BEGIN
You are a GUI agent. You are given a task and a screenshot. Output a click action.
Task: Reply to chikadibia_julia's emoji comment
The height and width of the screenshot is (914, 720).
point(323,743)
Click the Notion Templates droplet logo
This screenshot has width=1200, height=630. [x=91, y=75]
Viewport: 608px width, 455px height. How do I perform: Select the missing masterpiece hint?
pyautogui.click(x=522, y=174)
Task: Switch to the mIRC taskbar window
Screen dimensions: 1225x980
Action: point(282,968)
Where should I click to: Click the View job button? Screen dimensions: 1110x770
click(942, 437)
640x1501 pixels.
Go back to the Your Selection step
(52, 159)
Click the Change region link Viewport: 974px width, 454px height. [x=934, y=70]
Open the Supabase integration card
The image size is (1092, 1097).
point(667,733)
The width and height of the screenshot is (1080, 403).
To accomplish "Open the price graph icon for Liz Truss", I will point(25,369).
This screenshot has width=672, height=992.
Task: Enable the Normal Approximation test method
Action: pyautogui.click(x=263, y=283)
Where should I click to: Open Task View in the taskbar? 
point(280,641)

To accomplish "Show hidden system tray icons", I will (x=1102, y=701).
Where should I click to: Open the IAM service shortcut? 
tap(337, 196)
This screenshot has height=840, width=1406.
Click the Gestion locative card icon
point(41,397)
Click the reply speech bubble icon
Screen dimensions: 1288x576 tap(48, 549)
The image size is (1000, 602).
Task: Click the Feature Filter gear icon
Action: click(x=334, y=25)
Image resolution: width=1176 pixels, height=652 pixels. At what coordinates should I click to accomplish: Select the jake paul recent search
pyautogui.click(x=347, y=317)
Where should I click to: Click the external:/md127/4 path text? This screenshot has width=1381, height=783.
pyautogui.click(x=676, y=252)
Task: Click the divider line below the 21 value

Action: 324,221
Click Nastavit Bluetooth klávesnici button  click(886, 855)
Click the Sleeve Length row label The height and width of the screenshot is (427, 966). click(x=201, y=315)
END
#### Assignment:
Each line of the material must be restated exactly.

#### Result of the task:
You are a GUI agent. You are given a task and a screenshot. Output a click action.
Task: Reply to chikadibia_julia's emoji comment
The height and width of the screenshot is (914, 720).
point(323,743)
Click the Notion Templates droplet logo
This screenshot has width=1200, height=630. [x=91, y=75]
Viewport: 608px width, 455px height. How do I perform: Select the missing masterpiece hint?
pyautogui.click(x=522, y=174)
Task: Switch to the mIRC taskbar window
Screen dimensions: 1225x980
Action: point(282,968)
Where should I click to: Click the View job button? Screen dimensions: 1110x770
click(942, 437)
640x1501 pixels.
Go back to the Your Selection step
(52, 159)
Click the Change region link Viewport: 974px width, 454px height. [x=934, y=70]
Open the Supabase integration card
The image size is (1092, 1097).
point(667,733)
The width and height of the screenshot is (1080, 403).
To accomplish "Open the price graph icon for Liz Truss", I will point(25,369).
This screenshot has width=672, height=992.
Task: Enable the Normal Approximation test method
Action: pyautogui.click(x=263, y=283)
Where should I click to: Open Task View in the taskbar? 
point(280,641)

To accomplish "Show hidden system tray icons", I will (x=1102, y=701).
Where should I click to: Open the IAM service shortcut? 
tap(337, 196)
This screenshot has height=840, width=1406.
Click the Gestion locative card icon
point(41,397)
Click the reply speech bubble icon
Screen dimensions: 1288x576 tap(48, 549)
The image size is (1000, 602).
Task: Click the Feature Filter gear icon
Action: click(x=334, y=25)
Image resolution: width=1176 pixels, height=652 pixels. At what coordinates should I click to accomplish: Select the jake paul recent search
pyautogui.click(x=347, y=317)
Where should I click to: Click the external:/md127/4 path text? This screenshot has width=1381, height=783.
pyautogui.click(x=676, y=252)
Task: Click the divider line below the 21 value

Action: 324,221
Click Nastavit Bluetooth klávesnici button  click(886, 855)
Click the Sleeve Length row label The height and width of the screenshot is (427, 966). click(x=201, y=315)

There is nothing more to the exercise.